* INSTRUCTION *
Count the lines in the material below that contain the string "icon", and reply with the number alone.

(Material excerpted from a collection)
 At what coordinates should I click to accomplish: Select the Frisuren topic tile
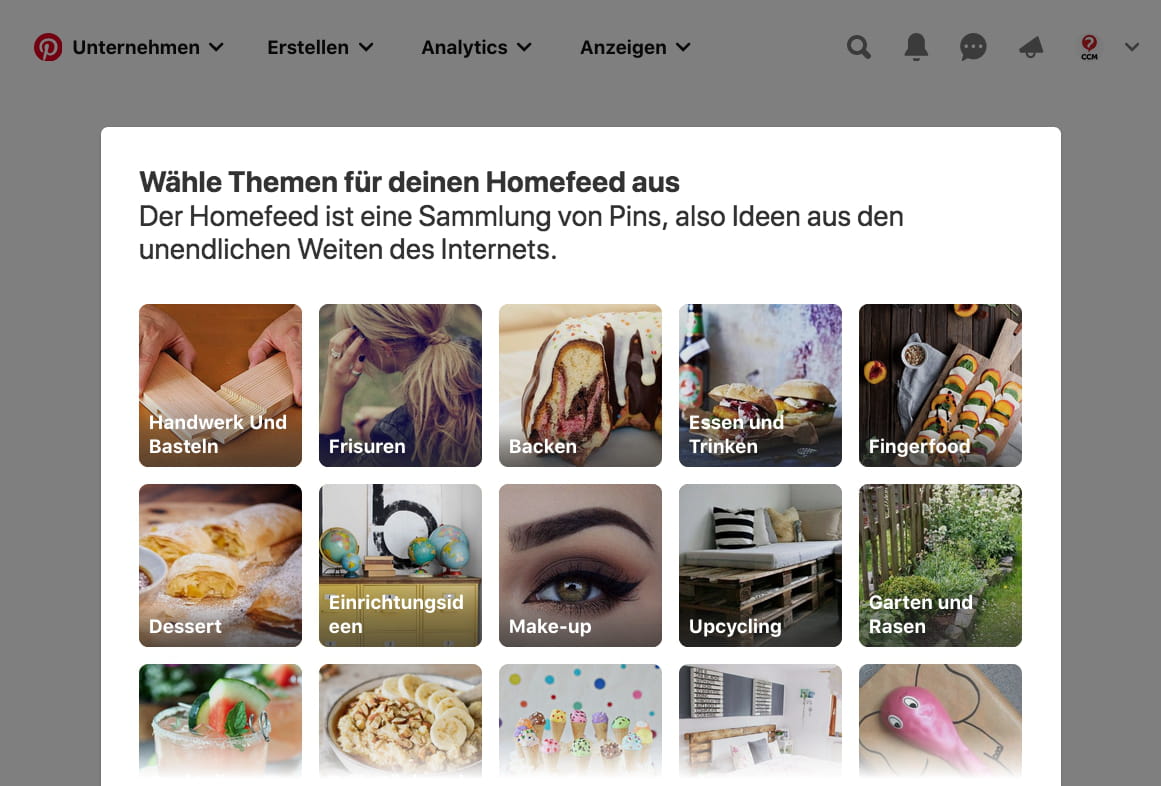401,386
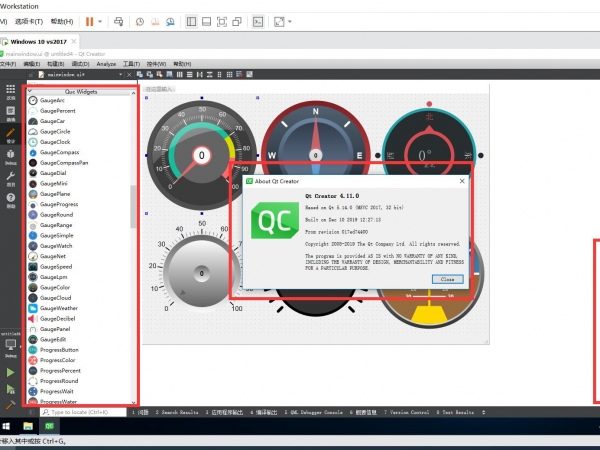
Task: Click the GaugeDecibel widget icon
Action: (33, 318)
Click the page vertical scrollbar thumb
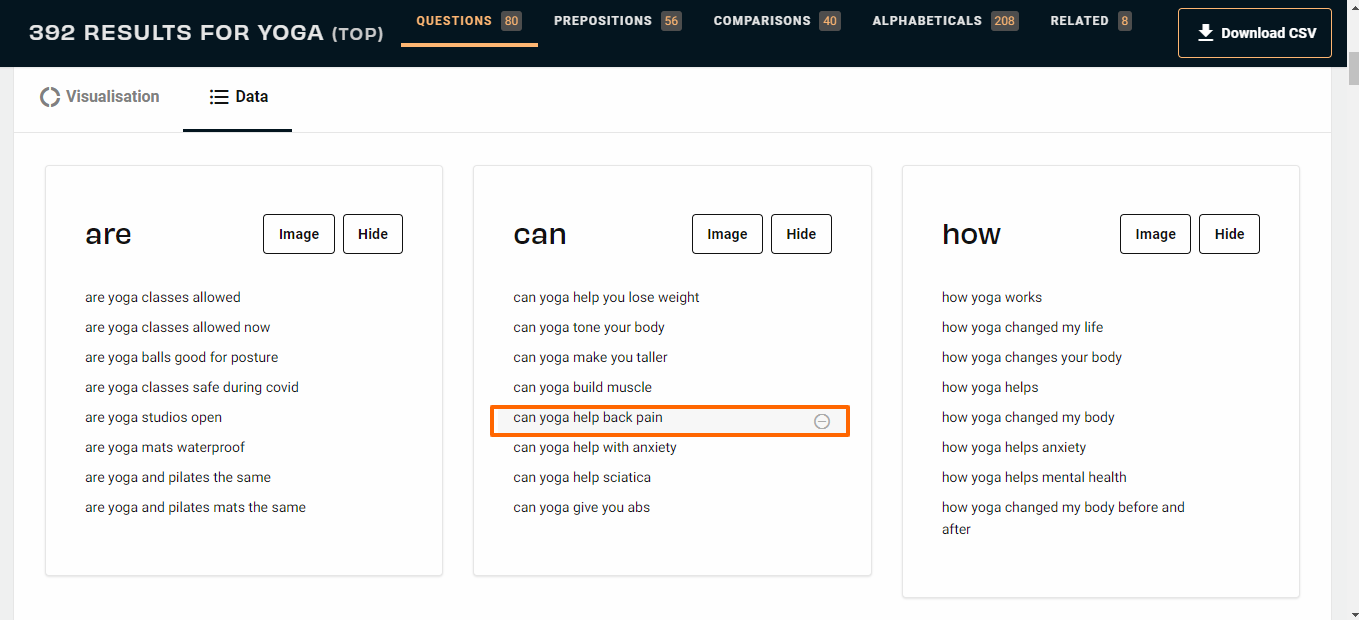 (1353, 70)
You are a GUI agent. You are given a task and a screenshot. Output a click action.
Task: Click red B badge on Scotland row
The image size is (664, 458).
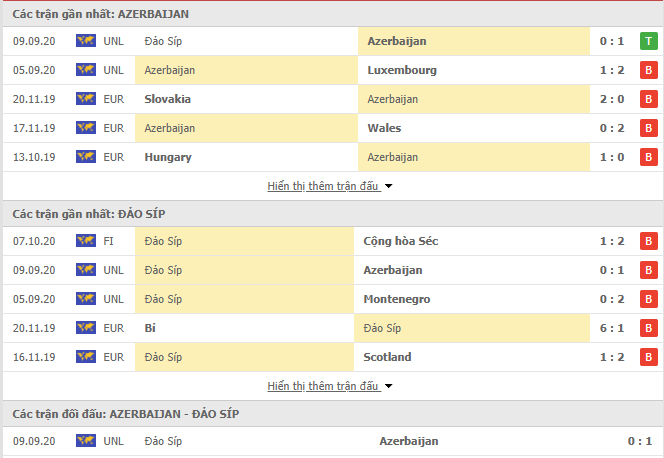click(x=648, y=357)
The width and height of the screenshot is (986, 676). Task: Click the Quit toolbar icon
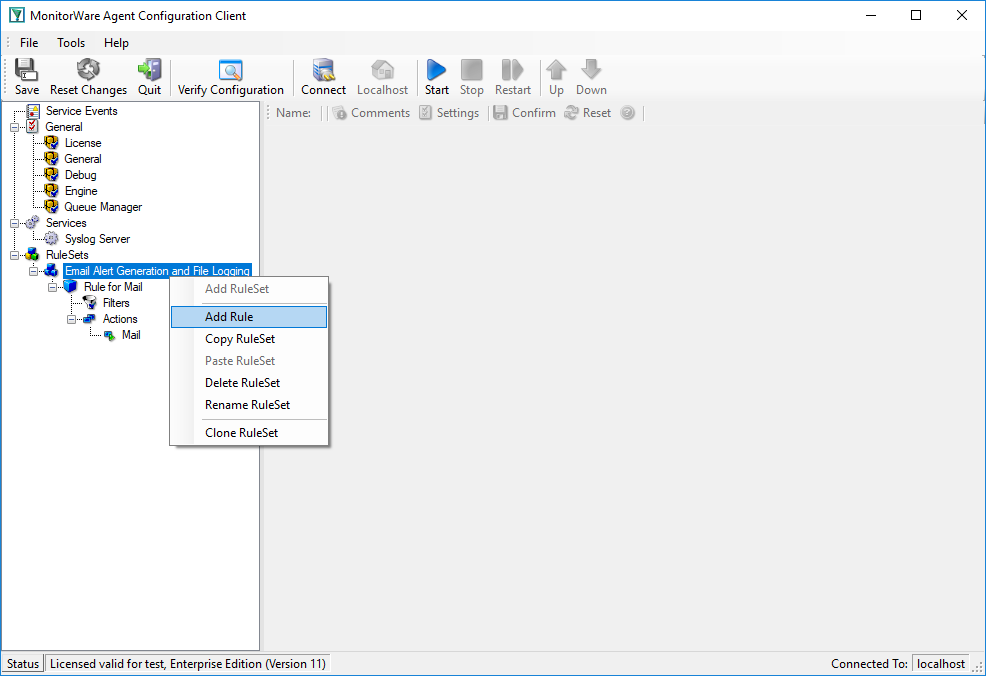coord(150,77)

* CORRECT OUTPUT *
2